Asked if it annoys him when people write off his ability to recover, Ferris was adamant that only he, his team-mates and the medics who work with him on a regular basis can judge his health.
"Of course it does (annoy me). Everybody who plays professional rugby gets injured, it is part and parcel of the sport," he said. "It is getting more and more physical and every time I flick on my 'Sky Sports' app and go to rugby, there is someone else out with a long-term injury. Every week there is somebody getting injured.
"The only people who know me are the medical staff I work with and the players I play with. They know my body and I know my body."
McGurn also shared his concern that the way Ferris plays the game was contributing to his injuries, saying: "He is a really combative player, but unless he changes his style of play – which would be hard for him to do at this stage of his career – and avoids some of that contact, there's not going to be much longevity."
But the player himself denies that he needs to tailor his style, saying the injuries he has suffered have all come from freak incidents.
"Definitely not, no," he said. "I jumped up in the air to catch a ball and went over on my ankle. With my knee, I was out for six months after we got a pushover try and I was looking the other way, with my knee slightly flexed, and their tighthead prop fell into my knee.
"Two innocuous injuries are going to keep me out for 10 months between them. So, I have been unlucky; I dived on a ball and somebody kicked my finger and fractured it, I fractured my cheekbone in training when Nevin Spence, God bless him, ran into me and I was caught the wrong way.
"That's not running too hard or being too aggressive. These things happen."
The flanker's ankle operation was carried out by the same surgeon who treated Brian O'Driscoll, who returned early from his tendon injury.
Ferris draws inspiration from the Ireland captain's ability to bounce back from a series of injuries, and believes he can do the same as he targets a mid- Six Nations return.
"You look at somebody like Brian, he has had a list of injuries that is longer than mine and every time he has come back better," he said.
"Against Edinburgh, when he came back he said to me he was a bit rusty, but they scored five tries in Murrayfield. You look up to somebody like that, you look at him coming back better and you want to do the same.
"The same guy operated on his ankle as did mine, if it's as good a job as he did on Brian's then hopefully I can come back early too."
Although he has only played three times for Ulster this season, a fit Ferris would be parachuted into the Ireland set-up during the Six Nations. While he is expected to miss the opening two rounds, the third match against Scotland is within his reach.
Declan Kidney kept him in his plans by involving the 35-times capped player in his December camp, and Ferris believes that the international team are in a good place ahead of the championship thanks to the Ulster-flavoured infusion of youth into the panel.
"It is great that Declan wants me there, I'm part of the squad and it is good to know," he said.
"The amount of young guys that have come in, it is unbelievable. You look at the difference between the team at the 2011 World Cup and the one from last November and there is a freshness about the place and a sense of opportunity. Everybody thinks they have a chance.

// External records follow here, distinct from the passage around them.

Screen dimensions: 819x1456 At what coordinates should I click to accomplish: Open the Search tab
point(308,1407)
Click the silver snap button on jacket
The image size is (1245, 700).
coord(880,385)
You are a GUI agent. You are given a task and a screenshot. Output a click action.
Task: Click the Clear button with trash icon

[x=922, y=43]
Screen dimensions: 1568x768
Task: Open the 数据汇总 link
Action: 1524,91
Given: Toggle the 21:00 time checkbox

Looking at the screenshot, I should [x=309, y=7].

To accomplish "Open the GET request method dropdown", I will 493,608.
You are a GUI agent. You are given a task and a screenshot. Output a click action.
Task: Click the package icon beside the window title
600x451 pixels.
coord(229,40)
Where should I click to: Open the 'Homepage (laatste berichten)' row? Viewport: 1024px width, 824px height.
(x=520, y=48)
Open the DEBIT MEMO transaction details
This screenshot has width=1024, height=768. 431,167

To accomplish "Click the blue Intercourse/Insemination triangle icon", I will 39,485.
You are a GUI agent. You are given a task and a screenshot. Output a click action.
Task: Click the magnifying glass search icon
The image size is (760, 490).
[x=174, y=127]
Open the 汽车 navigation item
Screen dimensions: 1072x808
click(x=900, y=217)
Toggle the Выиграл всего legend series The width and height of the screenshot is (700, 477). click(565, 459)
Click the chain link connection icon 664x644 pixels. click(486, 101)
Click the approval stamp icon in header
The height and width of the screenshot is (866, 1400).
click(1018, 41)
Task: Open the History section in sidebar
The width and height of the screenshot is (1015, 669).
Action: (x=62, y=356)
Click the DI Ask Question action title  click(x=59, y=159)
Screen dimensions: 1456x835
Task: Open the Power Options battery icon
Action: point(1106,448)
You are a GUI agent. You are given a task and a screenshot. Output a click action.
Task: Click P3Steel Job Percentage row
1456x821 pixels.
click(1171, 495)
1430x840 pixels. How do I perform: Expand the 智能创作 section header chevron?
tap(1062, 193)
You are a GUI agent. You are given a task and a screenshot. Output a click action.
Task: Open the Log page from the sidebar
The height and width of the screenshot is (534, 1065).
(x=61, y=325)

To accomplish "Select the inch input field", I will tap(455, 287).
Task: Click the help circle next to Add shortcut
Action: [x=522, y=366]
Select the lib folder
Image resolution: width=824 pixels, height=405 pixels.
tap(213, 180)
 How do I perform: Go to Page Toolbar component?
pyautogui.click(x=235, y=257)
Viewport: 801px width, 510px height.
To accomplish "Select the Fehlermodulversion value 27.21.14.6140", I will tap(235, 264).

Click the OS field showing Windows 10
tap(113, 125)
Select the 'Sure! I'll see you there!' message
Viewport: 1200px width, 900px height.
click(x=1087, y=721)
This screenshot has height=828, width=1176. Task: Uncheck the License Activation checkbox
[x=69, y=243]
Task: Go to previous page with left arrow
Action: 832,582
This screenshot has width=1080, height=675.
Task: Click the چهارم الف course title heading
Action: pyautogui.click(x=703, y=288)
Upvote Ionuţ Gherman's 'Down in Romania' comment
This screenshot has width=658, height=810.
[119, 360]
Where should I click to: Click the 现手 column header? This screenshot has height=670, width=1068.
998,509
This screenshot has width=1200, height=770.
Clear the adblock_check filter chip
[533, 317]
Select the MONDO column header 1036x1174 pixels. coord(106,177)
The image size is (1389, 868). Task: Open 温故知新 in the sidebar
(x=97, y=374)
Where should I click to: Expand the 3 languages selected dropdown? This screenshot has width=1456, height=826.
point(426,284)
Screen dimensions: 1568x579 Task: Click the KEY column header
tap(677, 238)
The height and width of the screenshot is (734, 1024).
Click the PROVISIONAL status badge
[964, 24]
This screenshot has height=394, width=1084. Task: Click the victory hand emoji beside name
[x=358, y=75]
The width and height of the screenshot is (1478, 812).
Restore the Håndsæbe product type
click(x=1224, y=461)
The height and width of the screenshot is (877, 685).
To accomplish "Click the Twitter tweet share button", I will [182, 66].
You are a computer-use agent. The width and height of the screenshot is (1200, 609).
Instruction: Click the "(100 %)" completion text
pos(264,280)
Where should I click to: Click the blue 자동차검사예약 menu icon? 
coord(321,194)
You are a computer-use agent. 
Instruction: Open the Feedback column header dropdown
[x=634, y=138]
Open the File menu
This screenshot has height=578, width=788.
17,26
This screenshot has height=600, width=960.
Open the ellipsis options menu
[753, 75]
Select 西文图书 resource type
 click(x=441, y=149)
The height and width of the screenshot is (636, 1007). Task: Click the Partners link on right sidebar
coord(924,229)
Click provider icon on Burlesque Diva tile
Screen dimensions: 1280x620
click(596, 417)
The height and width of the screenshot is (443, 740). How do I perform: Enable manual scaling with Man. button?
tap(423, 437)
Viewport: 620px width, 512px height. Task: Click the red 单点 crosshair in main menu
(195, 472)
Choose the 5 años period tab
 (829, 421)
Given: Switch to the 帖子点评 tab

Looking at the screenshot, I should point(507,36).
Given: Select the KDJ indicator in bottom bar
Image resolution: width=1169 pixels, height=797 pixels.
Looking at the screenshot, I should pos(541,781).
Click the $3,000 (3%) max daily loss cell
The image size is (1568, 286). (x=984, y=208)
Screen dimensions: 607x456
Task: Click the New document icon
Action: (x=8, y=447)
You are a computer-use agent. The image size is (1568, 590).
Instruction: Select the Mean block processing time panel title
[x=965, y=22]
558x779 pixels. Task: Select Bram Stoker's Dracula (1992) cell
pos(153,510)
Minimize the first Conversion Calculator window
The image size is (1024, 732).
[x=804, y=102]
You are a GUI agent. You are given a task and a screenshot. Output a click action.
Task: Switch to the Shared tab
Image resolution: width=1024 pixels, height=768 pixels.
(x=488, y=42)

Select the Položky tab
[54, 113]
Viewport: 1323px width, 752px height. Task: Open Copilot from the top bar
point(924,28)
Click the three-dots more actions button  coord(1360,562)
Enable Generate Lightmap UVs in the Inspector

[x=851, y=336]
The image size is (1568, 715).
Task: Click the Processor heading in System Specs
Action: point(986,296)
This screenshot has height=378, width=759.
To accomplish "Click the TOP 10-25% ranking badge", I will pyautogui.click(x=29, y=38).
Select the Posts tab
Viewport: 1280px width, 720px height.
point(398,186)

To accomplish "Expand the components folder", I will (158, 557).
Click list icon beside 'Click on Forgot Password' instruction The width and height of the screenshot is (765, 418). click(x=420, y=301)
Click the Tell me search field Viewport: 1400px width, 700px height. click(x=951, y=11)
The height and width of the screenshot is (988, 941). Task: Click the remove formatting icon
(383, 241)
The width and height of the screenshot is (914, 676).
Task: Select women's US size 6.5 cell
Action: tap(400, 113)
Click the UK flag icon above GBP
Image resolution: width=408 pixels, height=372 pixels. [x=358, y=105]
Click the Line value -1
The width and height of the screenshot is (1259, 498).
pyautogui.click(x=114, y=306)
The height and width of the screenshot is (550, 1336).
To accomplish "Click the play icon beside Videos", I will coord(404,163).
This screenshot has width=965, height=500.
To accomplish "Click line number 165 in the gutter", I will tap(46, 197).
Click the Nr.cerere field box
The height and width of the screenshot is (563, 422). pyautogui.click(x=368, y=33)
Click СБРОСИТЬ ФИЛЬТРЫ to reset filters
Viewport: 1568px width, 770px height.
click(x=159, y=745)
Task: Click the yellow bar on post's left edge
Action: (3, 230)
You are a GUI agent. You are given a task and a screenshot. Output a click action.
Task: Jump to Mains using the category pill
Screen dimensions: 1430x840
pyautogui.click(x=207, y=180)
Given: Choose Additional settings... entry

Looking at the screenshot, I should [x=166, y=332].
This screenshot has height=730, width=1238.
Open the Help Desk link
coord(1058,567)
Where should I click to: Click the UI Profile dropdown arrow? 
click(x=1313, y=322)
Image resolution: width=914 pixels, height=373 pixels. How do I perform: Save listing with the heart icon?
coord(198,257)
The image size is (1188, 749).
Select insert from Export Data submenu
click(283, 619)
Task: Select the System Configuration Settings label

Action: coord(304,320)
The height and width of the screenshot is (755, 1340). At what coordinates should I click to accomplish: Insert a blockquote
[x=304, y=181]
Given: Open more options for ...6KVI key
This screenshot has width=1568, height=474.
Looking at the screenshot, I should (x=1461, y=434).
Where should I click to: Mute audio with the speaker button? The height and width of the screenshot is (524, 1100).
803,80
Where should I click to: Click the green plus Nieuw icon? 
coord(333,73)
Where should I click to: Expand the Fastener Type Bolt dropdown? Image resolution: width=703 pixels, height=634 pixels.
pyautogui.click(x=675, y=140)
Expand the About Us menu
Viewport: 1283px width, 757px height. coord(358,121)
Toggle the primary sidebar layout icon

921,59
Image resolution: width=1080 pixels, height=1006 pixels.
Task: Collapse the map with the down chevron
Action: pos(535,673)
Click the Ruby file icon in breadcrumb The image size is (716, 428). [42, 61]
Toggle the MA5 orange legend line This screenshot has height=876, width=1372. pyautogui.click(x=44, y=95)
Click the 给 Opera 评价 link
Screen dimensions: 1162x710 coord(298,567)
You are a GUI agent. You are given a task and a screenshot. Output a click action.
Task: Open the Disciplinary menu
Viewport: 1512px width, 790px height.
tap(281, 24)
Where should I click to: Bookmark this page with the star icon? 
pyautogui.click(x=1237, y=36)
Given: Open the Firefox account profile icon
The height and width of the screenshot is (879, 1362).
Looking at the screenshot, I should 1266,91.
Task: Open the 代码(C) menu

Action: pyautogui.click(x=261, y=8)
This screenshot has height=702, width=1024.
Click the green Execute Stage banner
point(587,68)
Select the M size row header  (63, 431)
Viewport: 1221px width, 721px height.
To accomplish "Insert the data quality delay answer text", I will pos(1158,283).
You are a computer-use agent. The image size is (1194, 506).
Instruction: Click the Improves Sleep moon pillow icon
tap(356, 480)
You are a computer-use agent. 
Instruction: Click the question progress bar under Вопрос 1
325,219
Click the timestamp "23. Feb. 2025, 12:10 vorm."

"That breeds confidence and it is a good thing to have. The boys that have come in are so laid-back and confident.
"I remember coming into the Ulster team and we were mid-table. Now we're winning games, young lads are slotting into a team with 13 internationals and we're winning by 20, 30 points and the confidence that breeds is like what Leinster have."
Despite his injury woes, Ferris' outlook is positive and, with another shot at the Lions on the horizon, he just wants to get back playing and prove the doubters wrong.
No one would begrudge him that opportunity; now he just needs to stay healthy, which has proved easier said than done in the past.